_Task prompt_. In the excerpt on inflection points, what must be verified at x = c before it counts as an inflection point, since f''(c) = 0 alone is not enough?

_Source_.
Start
Instructional Rationale: This Understand-level MicroSim emphasizes the visual connection between the shape of the curve, the behavior of tangent lines, and the sign of the second derivative. Step-through exploration with concrete data (slope values) builds conceptual understanding.

Inflection Points: Where the Vibe Shifts

An inflection point (also called a point of inflection) is where the concavity changes - the curve switches from smiling to frowning or vice versa.

Finding Inflection Points

To find inflection points:

1. Find \(f''(x)\)
2. Set \(f''(x) = 0\) and solve (also note where \(f''(x)\) DNE)
3. Check that concavity actually changes at these points

Important Check

Just because \(f''(c) = 0\) doesn't guarantee an inflection point! You must verify that \(f''(x)\) changes sign at \(x = c\).

Delta Moment

"An inflection point is where I feel the vibe shift. I was pushing harder and harder, then suddenly it starts getting easier - or the other way around. Something fundamental changed about this curve!"

Example: Finding Inflection Points

Find the inflection points of \(f(x) = x^4 - 6x^2 + 8x + 1\)

Step 1: Find derivatives.

\(f'(x) = 4x^3 - 12x + 8\)

\(f''(x) = 12x^2 - 12 = 12(x^2 - 1) = 12(x-1)(x+1)\)

Step 2: Set \(f''(x) = 0\).

\(12(x-1)(x+1) = 0\)

\(x = -1\) or \(x = 1\)

Step 3: Check for sign change in \(f''(x)\).

Interval	Test Point	\(f''(x)\)	Concavity
\((-\infty, -1)\)	\(x = -2\)	\(12(3) = 36 > 0\)	Up
\((-1, 1)\)	\(x = 0\)	\(12(-1) = -12 < 0\)	Down
\((1, \infty)\)	\(x = 2\)	\(12(3) = 36 > 0\)	Up

Concavity changes at both \(x = -1\) and \(x = 1\), so both are inflection points.
End
_Supplied material_.
Start
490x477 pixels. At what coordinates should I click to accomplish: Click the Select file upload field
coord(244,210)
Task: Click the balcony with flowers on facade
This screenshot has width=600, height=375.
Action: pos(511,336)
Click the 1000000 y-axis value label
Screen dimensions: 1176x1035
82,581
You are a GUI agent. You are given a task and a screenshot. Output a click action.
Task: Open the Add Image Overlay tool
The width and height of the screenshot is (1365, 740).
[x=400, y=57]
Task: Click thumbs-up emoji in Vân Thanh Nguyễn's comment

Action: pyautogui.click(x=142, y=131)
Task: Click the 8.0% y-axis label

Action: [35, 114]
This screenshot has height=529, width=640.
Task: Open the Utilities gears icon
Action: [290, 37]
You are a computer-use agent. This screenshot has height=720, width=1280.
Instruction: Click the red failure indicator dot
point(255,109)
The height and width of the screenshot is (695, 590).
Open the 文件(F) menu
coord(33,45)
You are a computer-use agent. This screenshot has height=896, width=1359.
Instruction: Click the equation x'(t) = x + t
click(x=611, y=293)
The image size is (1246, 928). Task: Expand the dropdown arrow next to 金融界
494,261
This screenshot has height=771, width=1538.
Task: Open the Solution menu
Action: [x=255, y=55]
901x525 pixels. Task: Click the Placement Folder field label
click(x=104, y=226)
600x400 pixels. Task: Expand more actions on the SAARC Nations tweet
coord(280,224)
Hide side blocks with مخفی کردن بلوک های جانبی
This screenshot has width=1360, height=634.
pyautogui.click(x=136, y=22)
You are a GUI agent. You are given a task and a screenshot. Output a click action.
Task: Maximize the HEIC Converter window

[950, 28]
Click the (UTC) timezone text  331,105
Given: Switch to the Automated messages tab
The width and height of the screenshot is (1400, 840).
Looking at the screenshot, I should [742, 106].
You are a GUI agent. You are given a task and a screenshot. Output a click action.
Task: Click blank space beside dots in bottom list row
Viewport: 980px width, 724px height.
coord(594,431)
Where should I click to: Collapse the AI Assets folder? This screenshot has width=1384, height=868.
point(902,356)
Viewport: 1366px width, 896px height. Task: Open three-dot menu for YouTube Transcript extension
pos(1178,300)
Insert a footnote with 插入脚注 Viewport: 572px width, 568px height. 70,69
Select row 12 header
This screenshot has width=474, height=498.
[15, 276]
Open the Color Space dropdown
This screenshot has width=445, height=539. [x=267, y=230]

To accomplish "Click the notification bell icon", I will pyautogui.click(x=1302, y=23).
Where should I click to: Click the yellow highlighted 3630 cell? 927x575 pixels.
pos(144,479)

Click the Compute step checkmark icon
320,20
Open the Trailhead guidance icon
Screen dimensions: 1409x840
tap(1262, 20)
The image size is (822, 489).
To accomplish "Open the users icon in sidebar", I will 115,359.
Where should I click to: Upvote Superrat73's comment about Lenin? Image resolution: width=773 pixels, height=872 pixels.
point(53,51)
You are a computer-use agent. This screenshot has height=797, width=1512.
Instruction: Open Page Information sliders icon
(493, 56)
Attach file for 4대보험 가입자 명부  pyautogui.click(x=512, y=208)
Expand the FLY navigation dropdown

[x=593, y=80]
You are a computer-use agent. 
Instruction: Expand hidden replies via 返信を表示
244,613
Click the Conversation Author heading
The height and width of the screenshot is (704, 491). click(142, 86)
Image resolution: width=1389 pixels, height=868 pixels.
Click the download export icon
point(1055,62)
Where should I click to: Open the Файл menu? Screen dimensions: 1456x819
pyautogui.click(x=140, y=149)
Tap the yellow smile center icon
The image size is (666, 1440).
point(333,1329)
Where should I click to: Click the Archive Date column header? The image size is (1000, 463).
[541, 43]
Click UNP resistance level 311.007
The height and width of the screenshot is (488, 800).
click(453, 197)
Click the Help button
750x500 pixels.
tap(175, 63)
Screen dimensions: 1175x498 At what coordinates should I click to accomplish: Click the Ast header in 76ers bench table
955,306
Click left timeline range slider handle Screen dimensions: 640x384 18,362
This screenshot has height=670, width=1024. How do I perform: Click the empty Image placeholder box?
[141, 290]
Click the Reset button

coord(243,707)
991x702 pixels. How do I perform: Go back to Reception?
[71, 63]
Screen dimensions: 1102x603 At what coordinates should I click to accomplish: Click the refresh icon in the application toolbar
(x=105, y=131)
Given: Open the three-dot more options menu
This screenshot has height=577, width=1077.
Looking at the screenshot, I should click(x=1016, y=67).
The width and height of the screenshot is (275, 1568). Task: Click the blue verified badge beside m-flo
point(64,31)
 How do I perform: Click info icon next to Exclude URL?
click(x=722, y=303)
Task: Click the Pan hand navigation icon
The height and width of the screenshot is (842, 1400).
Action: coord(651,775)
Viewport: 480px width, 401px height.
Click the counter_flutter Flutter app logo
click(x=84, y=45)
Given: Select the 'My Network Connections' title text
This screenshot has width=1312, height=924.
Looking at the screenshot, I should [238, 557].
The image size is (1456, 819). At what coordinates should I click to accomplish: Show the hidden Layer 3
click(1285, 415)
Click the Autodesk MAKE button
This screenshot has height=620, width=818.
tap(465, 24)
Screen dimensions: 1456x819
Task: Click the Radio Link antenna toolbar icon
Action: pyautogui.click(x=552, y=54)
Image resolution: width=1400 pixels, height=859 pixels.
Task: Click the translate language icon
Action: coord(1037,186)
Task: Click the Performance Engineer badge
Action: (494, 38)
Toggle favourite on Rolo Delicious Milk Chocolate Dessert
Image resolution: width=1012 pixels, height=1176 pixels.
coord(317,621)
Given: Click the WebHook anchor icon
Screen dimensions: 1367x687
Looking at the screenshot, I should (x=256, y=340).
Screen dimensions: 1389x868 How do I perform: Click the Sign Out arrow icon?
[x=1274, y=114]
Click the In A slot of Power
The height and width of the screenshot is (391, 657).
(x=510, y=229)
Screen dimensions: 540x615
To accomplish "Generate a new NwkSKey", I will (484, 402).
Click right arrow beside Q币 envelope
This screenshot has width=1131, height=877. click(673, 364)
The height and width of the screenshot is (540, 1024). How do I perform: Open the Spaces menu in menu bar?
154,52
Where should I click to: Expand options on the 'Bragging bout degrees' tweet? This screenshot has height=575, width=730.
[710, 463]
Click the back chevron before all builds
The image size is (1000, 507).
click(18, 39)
End
_Response to this exercise_. You must verify that f''(x) changes sign at x = c.